Week 6 – Citizenship and Rights in the New Republics

The week’s readings and lecture video focused particularly on what it means to be a citizen and what exactly that entailed during this period in Latin America. I think it is interesting that our content and learning has led us to an area that is particularly European in its liberalist ideologies, that is the Enlightenment period. Thinkers such as Rousseau and his idea of the social contract are especially relevant to this week’s topics on the rights and social structure of Latin America at this time. Learning about the elitist liberals who gathered together to construct the constitutions of many of the countries in the region at this time, I was struck by the explicit contradictions of many of the Enlightenment-inspired ideas. The mestizos and Native peoples of many of these countries were simply ignored in terms of human rights and the idea of entitlement, the introduction of notions of natural and civil rights seemed to include an inherent racist aspect. As Dawson discusses in this week’s chapter, this aspect of racism was fuelled and supported by scientific reasoning, defining the biological differences between the races.

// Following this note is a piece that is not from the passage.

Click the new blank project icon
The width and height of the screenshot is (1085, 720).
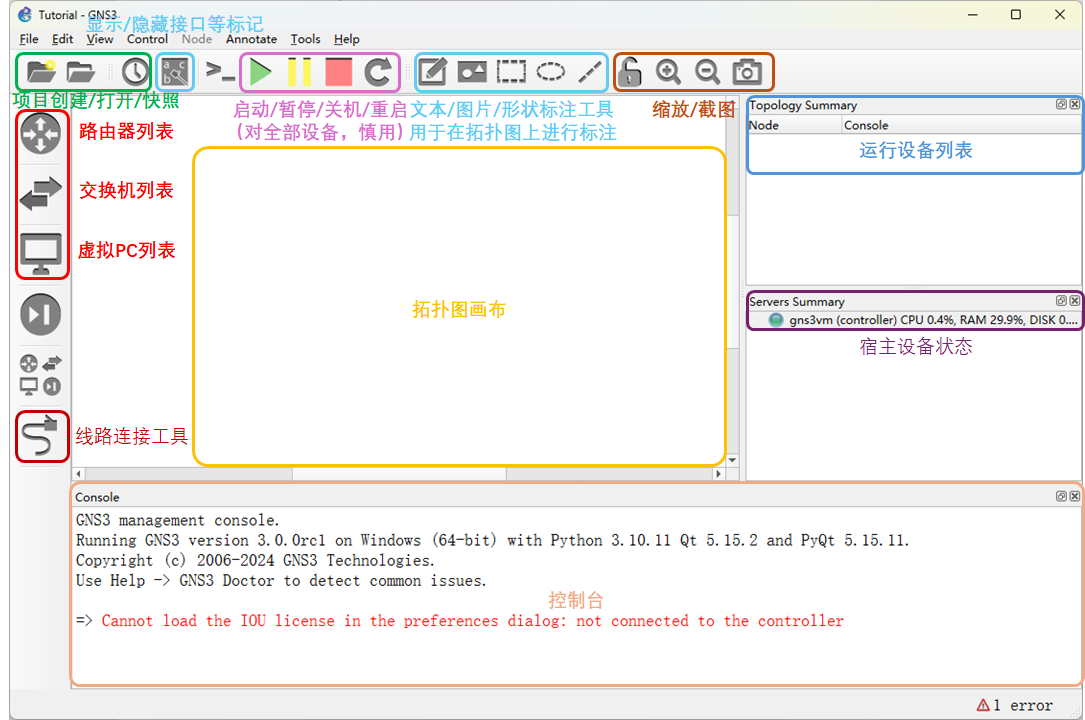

I also found it interesting to learn about the detailed socio-civil makeup in Brazil, with their being a range of categorization between black and white. This meant that there was a much bigger eclectic mix up in their society in comparison to countries such as Argentina at the time. It seems, at least to me, that there was a huge disparity with how each country went about setting up their social and political landscapes, particularly in terms of how different types of people were seen and categorized in each country. This meant that places like Brazil would see some people that would otherwise be categorized as black, owning slaves and obtaining private land. Being from England, I have only really learnt about the history of slavery in the US, Britain, and Africa. Thus, I’ve found the opportunity to learn about the history of slavery in places like Brazil to be really eye-opening. The biggest difference in my eyes has been that the really aggressive traditions of slavery were being seen at this time when Latin America was supposed to be restructuring and becoming a liberalist-based society akin to Europe. Whilst in Europe, the biggest era of pro-emancipation and abolitionist movements were taking place (even though it would take years and years for these to be formally put into place in the colonies). Interestingly enough, as stated by Dawson, there was a huge influx of European immigration to countries like Cuba and Brazil, in a government promoted effort to dilute the large Native populations.

Thank you for reading,


3 thoughts on “Week 6 – Citizenship and Rights in the New Republics

  1. kito gordon romero

    I also found the contradictions within the theoretical concepts of rights and their actual implementation intriguing. as you point out, the racist aspect in the way that rights were thought off seems to eliminated the meaning of what rights are to us today.

  2. Brendan Bayer

    I’m from the US, where we also only learn about slavery in the United States for the most part, with the only mention of slavery in South America is the triangular trade. I share your insights with the variety of slavery in Latin America by the rights and privileges different groups had by race, of which, often were none. I also found a strange discrepancy of the liberal elites of the period forgetting many issues which were very present in their society.

  3. sabeeha manji

    Really interesting views expressed here. I too have only learned about the history of Britain and Africa (being from Kenya) so it’s really eye-opening to see what the history of this side of the world has to say about certain historical events. Especially with regard to slavery I only know of this from the African stance.